Someone like Lou Gehrig. Someone like Dr. Eric McLaren.
As I prepared to meet the long-time principal of the Illinois Math and Science Academy in Aurora (see today’s Storyteller), I was probably as uneasy as I’ve ever been about an interview in my three decades as a journalist. It wasn’t just the fact the 48-year-old husband, father and beloved educator would communicate by punching out words on a computer with his toes.
It was the difficulty of seeing this man — loved by so many for his intelligence, compassion and leadership skills — in such despair.
Let me tell you how wrong I was.
I was immediately set at ease by his wife Kim and their three kids — a trio of bright young sons who obviously learned well the lessons of their father. Polite, intelligent and mature beyond their years — they’ve hosted their own toy drives for most of their lives — they somehow managed to turn the extraordinary into the ordinary.
That same strength, no coincidence here, radiates from their mother, which could be a story in itself. Only she is an extremely private person, as is her husband. The only reason they agreed to this interview was their belief that this awful journey with ALS could help others in the quest to end this killer disease.
As for the despair I dreaded: When I first walked into the living room — where Eric McLaren lies in a hospital bed, attached to tubes — all I saw was his magnificent smile. The fact he flashed that grin so frequently is a testament to the grace and courage by which he is living with ALS.
McLaren turned over his title as IMSA principal in July but still maintains the title of vice president for academic programs at IMSA, despite the fact he needs round-the- clock care and machines to help him eat and breath. He puts in about four hours a day working, Kim told me, by using a feet-directed computer and a mind that is constantly in motion.

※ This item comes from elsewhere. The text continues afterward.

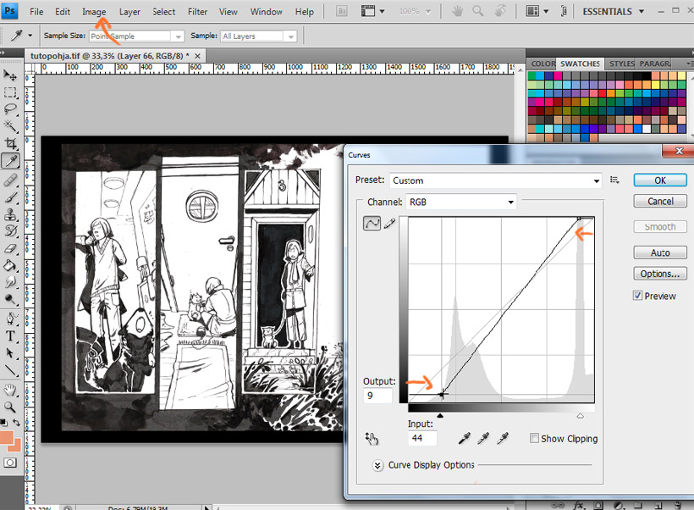Select the black point eyedropper in Curves
This screenshot has width=694, height=510.
(464, 438)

We talked a lot about his love for IMSA in those few hours I spent in the McLaren home. Eric wants to make sure people understand how important science will be in the search for a cure. He also wanted to thank the many people who have stepped up to help his family.
If we want to talk about the word battle, his legion of supporters are ready to do whatever it takes. They are looking at long-term goals, like raising money and awareness for ALS research; as well as funding for the boys’ college educations. There are also short-term hurdles that must be tackled. Blue Cross Blue Shield is shutting off his home health care on Oct. 9, and unless the company approves reauthorization, Eric McLaren will go to a nursing home.
“We are not going to let that happen,” says Stephanie Marshall, founding president of IMSA who has worked with Eric since the school opened its doors a quarter century ago. “He’s not moving ... and we’re not going away.”
You’ll see that same sense of resolve today when supporters host a Lap the Lake benefit at Blackberry Farm in Aurora from 3 to 7 p.m. I encourage you to attend, not only because the money raised will go toward ALS research (which also helps other brain-related monsters like Parkinson’s, Alzheimer’s and MS), but because this man represents everything community is all about. As he tells his kids, both at home and school, Don’t just be good. Be good for something.